◆ Activity: Please continue the article on the 2021 salmonella Oranienburg outbreak, starting right after its final sentence.

◆ Source passage:
In early September this year, the Centers for Disease Control identified 20 salmonella Oranienburg infections. But these weren’t isolated cases. In fact, it was wider spread than initially thought.
By the middle of September, another 127 cases had been reported, spanning 25 states. While no deaths had been reported, the age groups affected ranged from one year to 91.
By the end of the month, it only got worse. Now, the CDC says the infection has spread to 35 states, caused 419 illnesses and 66 people had to be taken to the hospital. Keep reading for an online tool to track its spread and avoid getting sick.
Here’s the backstory
Data of the current outbreak is from June 19 to September 29, 2021. While only 419 people reported the illness, the CDC estimates the actual figure could be much higher. The average age of infection is 37, with 56% being female. The most worrying thing about the current outbreak is that officials can’t find its source.

◆ Collected material:

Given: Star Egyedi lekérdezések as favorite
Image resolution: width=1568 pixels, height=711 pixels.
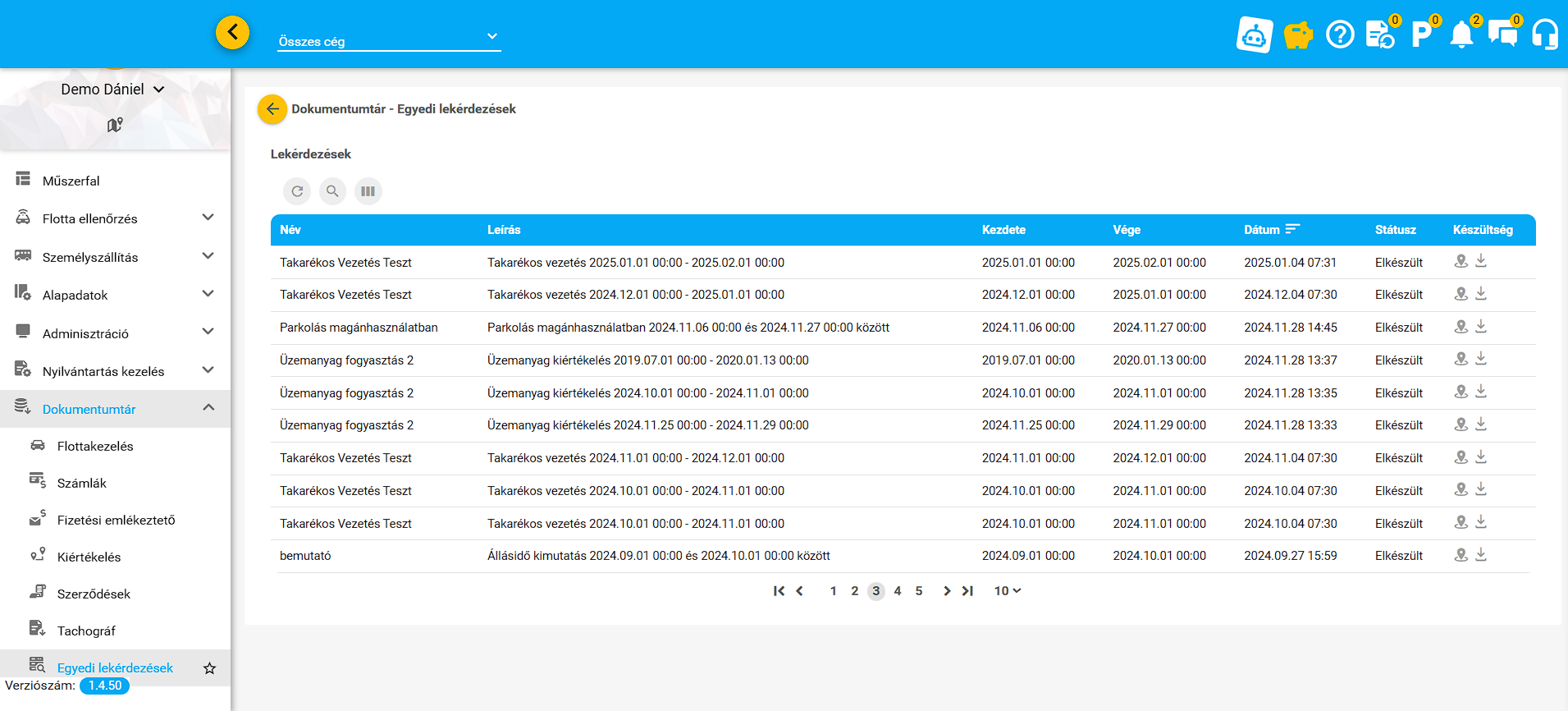Looking at the screenshot, I should [209, 668].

◆ Expected output:
According to the CDC, salmonella causes about 1.35 million illnesses, 26,500 hospitalizations and 420 deaths in the U.S. every year. Symptoms can include diarrhea, fever, and stomach cramps. The illness usually begins six hours to six days after infection and could last four to seven days.
It is important to note; you should seek medical advice from your doctor if you are feeling unwell.
How to stay safe from salmonella infection
The CDC has set up a webpage where you can track the spread of the current outbreak. Hover your cursor over the state you live in to find out the numbers. You might notice that 111 people from Texas have fallen ill. This is followed by Oklahoma with 63 illnesses and Virginia with 38.
The CDC provides food safety tips to prevent salmonella infection:
- Wash your hands, utensils and surfaces often.
- Rinse vegetables and fruits under running water before preparing or eating them.
- Keep other foods away from raw meat, poultry and seafood.
- Use a food thermometer to determine cooked food reached a temperature high enough to kill germs and bacteria. This varies for the type of meat and you can find details at foodsafety.gov/food-safety-charts/safe-minimum-cooking-temperature.
- Refrigerate perishable food within 2 hours (1 hour if the food has been in the heat). Thaw food in the fridge.